For my company I've got a year end of the end of Feb so to keep things simple I never take a salary from the company in March otherwise you end up mixing company years and tax years.
It's not that difficult to unravel but I'm a firm believer in always keep everything as simple as possible.
Talk later,
Shaun.
__________________
Shaun
Responses are not meant as a substitute for professional advice. Answers are intended as outline only the advice of a qualified professional with access to all relevant information should be sought before acting on any response given.
I take it the company is a limited company? If so, when the company was set up, a year end would have to be decided, if this has been done there will be statutory obligations you will need to look at, I don't think you can just change the year end when you feel like it.
From a CT point of view it can make a difference. Financial years for companies run to 31st March and if the Accounting Period straddles two Financial Years which happens without a 31st March year end then it may attract different CT rates (hasn't for a couple of years now but there is a budget tomorrow and an election in May, so who knows what might happen!)
It's a partnership and as far as I can see on sage there is no way of telling (might be me being dumb).

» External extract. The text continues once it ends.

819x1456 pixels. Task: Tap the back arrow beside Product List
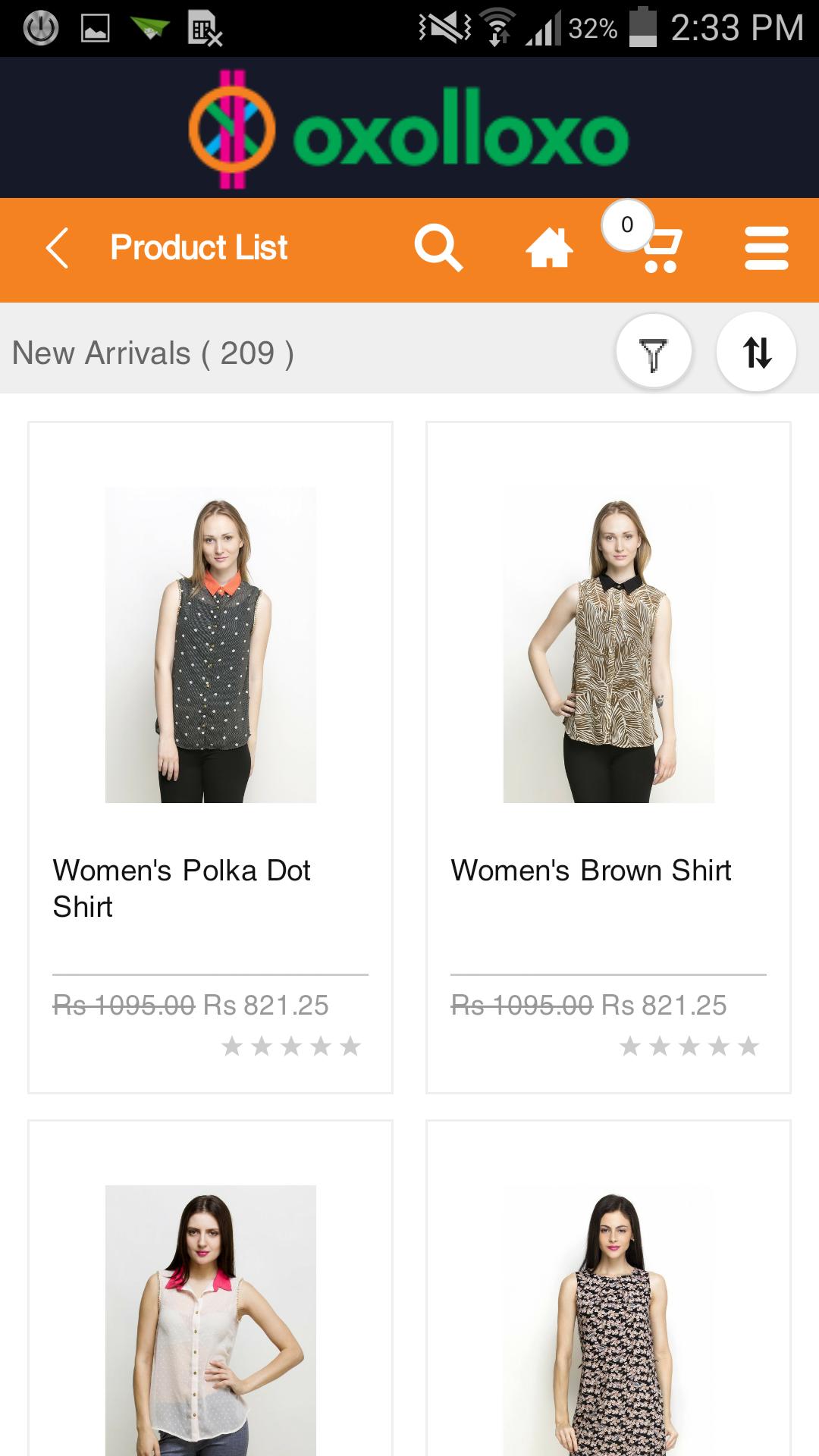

They've been trading for 4 months and thought it would be nice to have a good clear out (lots of corrections have been made,............. I was learning ) and figured it would be nice to bring everything into line as they are going to be doing a vat return and pay any n.i owed for employers and paye and so forth and so on.
Really I just want my corrected errors out of the way and accounted for so I can start a fresh now I have an idea of what I'm doing .
my first answer was in response to you saying that it was a company. Partnerships are different. Basically a normal partnership (as opposed to an LLP) is a collection of sole traders so sole trader rules apply.
It's important to get the partnership yearend right for tax purposes. I assume that you know about first year rules and liability to double taxation?
As stated above by Carole you can't just swap and change period end dates. There will be financial implications to your actions and you need to involve the accountant in end decisions so as to ensure that the client does not suffer an adverse tax liability.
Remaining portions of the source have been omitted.